At 20 years old, Borkenhagen has faced more barriers to his education than most students, especially after becoming addicted to drugs at 11.

“The environment around me wasn’t all that good,” Borkenhagen said. But he worked to get clean two years ago with the help of a treatment counselor and group meetings. “I had to change who I was talking to, and that’s made a really big difference (academically).”

Thornburgh, witnessing Borkenhagen’s change in attitude when others might have given up, helped him explore his options to earn a diploma, which she knew “he badly wanted.”

A representative from Madison College recently introduced Baraboo administrators to the Gateway to College program, which offers dual credit for students ages 16 to 21 — likely those who dropped out of high school or who struggle in a traditional high school. Madison College’s Portage campus became the first regional campus to offer the national program, though it has existed at the Truax campus in Madison for the past five years. Baraboo signed on last fall.

Participating students can earn college credit while simultaneously completing their high school diploma requirements in Gateway. That dual purpose, plus the prospect of being a college student, appealed to Borkenhagen.

“I think it’s just cool that I can graduate with college credits and then go from there,” he said.

Since taking classes five days a week at Madison College, he’s found the environment makes a difference, too — his classmates there have chosen to pursue their education. In his first semester in Gateway, he earned a 3.25 GPA and made it into the National Honor Society.

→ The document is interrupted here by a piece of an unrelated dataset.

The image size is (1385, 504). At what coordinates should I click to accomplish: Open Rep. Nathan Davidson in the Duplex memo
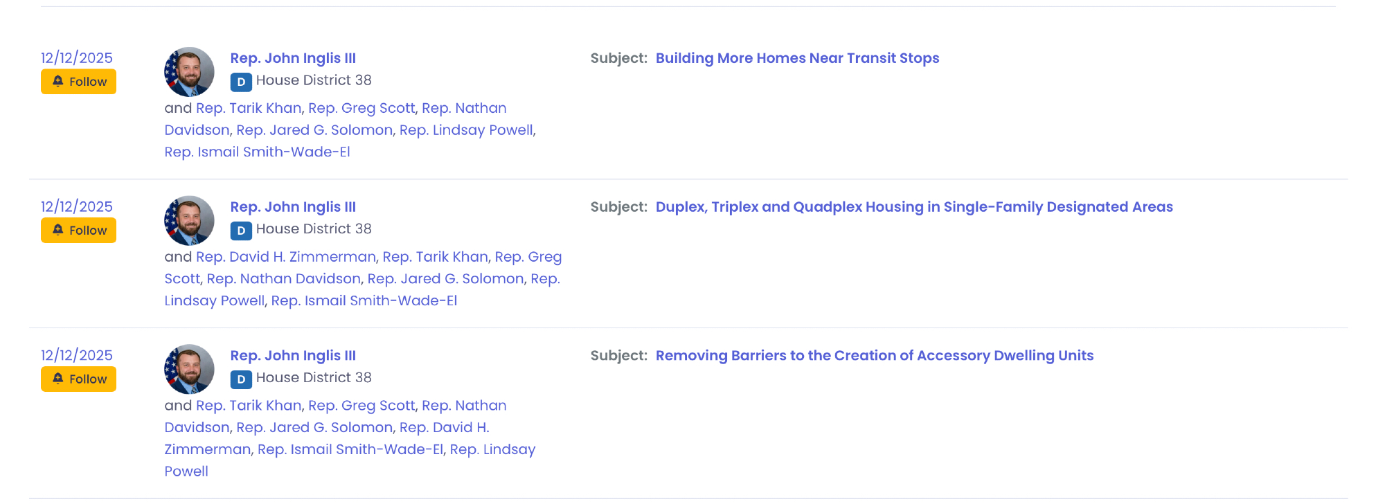[x=283, y=279]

The program has built Borkenhagen’s confidence, Thornburgh said, noting that many students hesitate to pursue higher education if they struggled in high school. Being able to earn both college and high school credit will make him want to continue his education because “he’s proven that he can do this,” Thornburgh said.

Borkenhagen is on track to receive his Baraboo High School diploma in January. Six months later, he plans to have an associate degree from Madison College. And after that, he’s considering applying to the University of Wisconsin-Madison.

He doesn’t yet know what field he’ll eventually go into, though his father’s work as a chemist intrigues him. Thornburgh said he’s open to many things.

“It’s kind of neat to see,” she said, “because I think four years ago, you know, he was just hoping to get through the day.”

She hopes Borkenhagen will show other students that they, too, can succeed. He has offered to speak with students about his experience and encourage them to join Gateway — a method that might make them more likely to listen than hearing from an older adult.

“The program is just an awesome opportunity for students to get their life back on track,” Borkenhagen said.